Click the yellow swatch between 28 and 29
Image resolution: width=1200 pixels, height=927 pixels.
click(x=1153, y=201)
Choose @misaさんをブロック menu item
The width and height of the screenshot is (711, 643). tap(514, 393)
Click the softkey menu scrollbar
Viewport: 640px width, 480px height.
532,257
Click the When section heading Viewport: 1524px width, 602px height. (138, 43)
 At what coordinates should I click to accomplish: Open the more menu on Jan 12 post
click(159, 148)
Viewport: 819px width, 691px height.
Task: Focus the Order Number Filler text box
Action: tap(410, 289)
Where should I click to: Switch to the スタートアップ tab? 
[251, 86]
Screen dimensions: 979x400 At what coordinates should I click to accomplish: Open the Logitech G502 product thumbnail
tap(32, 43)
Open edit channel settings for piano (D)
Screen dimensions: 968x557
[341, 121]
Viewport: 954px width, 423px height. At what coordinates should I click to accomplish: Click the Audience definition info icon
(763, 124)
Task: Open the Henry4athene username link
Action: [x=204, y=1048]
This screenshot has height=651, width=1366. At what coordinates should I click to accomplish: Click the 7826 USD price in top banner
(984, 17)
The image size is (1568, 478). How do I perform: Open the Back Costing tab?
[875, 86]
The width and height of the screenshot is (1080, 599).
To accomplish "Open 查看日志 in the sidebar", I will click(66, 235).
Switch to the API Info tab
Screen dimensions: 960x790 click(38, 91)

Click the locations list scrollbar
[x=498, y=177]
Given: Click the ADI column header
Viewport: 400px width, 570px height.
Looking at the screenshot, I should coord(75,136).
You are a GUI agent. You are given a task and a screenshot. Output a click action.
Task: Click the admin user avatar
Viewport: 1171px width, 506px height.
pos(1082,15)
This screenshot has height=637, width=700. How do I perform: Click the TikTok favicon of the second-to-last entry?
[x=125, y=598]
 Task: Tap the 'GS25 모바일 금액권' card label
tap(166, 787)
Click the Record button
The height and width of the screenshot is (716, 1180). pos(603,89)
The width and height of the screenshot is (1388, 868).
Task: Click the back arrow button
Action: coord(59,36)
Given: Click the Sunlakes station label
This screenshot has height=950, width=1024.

Assignment - An exact copy of the lines above between the line holding "The width and height of the screenshot is (1080, 599)." and the line holding "Given: Click the ADI column header", inclusive, is the whole answer.

Output for this exercise -
The width and height of the screenshot is (1080, 599).
To accomplish "Open 查看日志 in the sidebar", I will click(66, 235).
Switch to the API Info tab
Screen dimensions: 960x790 click(38, 91)

Click the locations list scrollbar
[x=498, y=177]
Given: Click the ADI column header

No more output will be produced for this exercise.